Mas, mesmo nessa hipótese, a tendência seria rejeitar uma guerra, analisa o embaixador aposentado e professor da Universidade de Brasília (UnB) Carlos Henrique Cardim.
“A posição brasileira é a posição de sempre — é defender a solução diplomática”, afirmou.
Na avaliação do professor Mauricio Santoro, uma guerra não interessa aos países envolvidos direta e indiretamente no conflito. Para o Brasil, teria impactos econômicos, como queda da bolsa de valores e aumento dos preços de combustíveis.
“Uma guerra na Europa abalaria muito a economia global neste momento delicado da pandemia. Isso traria repercussões negativas para todos os países”, analisa.
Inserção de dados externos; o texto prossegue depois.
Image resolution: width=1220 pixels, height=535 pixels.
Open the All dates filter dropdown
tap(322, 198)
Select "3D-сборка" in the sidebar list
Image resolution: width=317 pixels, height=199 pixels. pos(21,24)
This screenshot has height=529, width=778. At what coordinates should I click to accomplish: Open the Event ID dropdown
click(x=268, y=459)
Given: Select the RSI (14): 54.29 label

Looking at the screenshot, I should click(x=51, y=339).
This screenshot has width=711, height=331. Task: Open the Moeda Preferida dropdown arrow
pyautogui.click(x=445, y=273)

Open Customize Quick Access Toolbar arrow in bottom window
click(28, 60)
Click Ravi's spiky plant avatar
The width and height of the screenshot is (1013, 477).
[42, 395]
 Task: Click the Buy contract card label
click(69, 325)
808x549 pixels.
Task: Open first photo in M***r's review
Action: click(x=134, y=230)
O professor Fabiano Mielniczuk afirma que é difícil mensurar neste momento possíveis impactos no Brasil, já que não se tem clareza das sanções econômicas que podem vir a ser aplicadas contra a Rússia no caso de uma invasão à Ucrânia.
A tensão na Ucrânia
A Ucrânia integrou o império russo e foi uma república soviética. Faz fronteira com a Rússia e outros seis países. Em 2014, a Rússia anexou a Crimeia, uma província da Ucrânia, e agora pressiona para barrar a entrada do país na Organização do Tratado do Atlântico Norte (Otan), grupo liderado historicamente pelos EUA. Os países da Otan, interessados em reduzir a influência russa, se negam a atender a demanda.
O professor Fabiano Mielniczuk, da Universidade Federal do Rio Grande do Sul, explica que a Ucrânia tem na população uma minoria russa e convive com disputas internas entre grupos a favor e contrários à Rússia.
“Se a Ucrânia entrar na Otan, Moscou ficará totalmente impotente para agir caso a situação dos russos no país piore”, afirma.
A aliança de segurança da Otan, criada durante a Guerra Fria, segue ativa e recebeu países do leste europeu, com atuação cada vez mais próxima das fronteiras russas.
Isso desagrada Putin, segundo Larlecianne Piccolli, doutora em relações internacionais, que estuda a política de defesa da Rússia e a disputa nuclear entre países.
Criticado por interferir na soberania de outro país, Putin se opõe à entrada Ucrânia na Otan também por causa do equilíbrio entre nações com armas nucleares, baseado na capacidade de resposta na mesma intensidade a um eventual ataque. Com a Ucrânia integrada, a Otan poderia ter bases mais próximas de Moscou.
“Hoje, com bases da Otan na Polônia e na Romênia, o tempo do disparo até atingir Moscou seria de cerca de 15 minutos. Se o ataque é lançado de uma posição muito próxima, essa relação cai para cinco a sete minutos. Possivelmente, o país agredido não teria tempo de preparar a resposta”, explica Larlecianne, diretora de pesquisa do Instituto Sul-Americano de Política e Estratégia (Isape).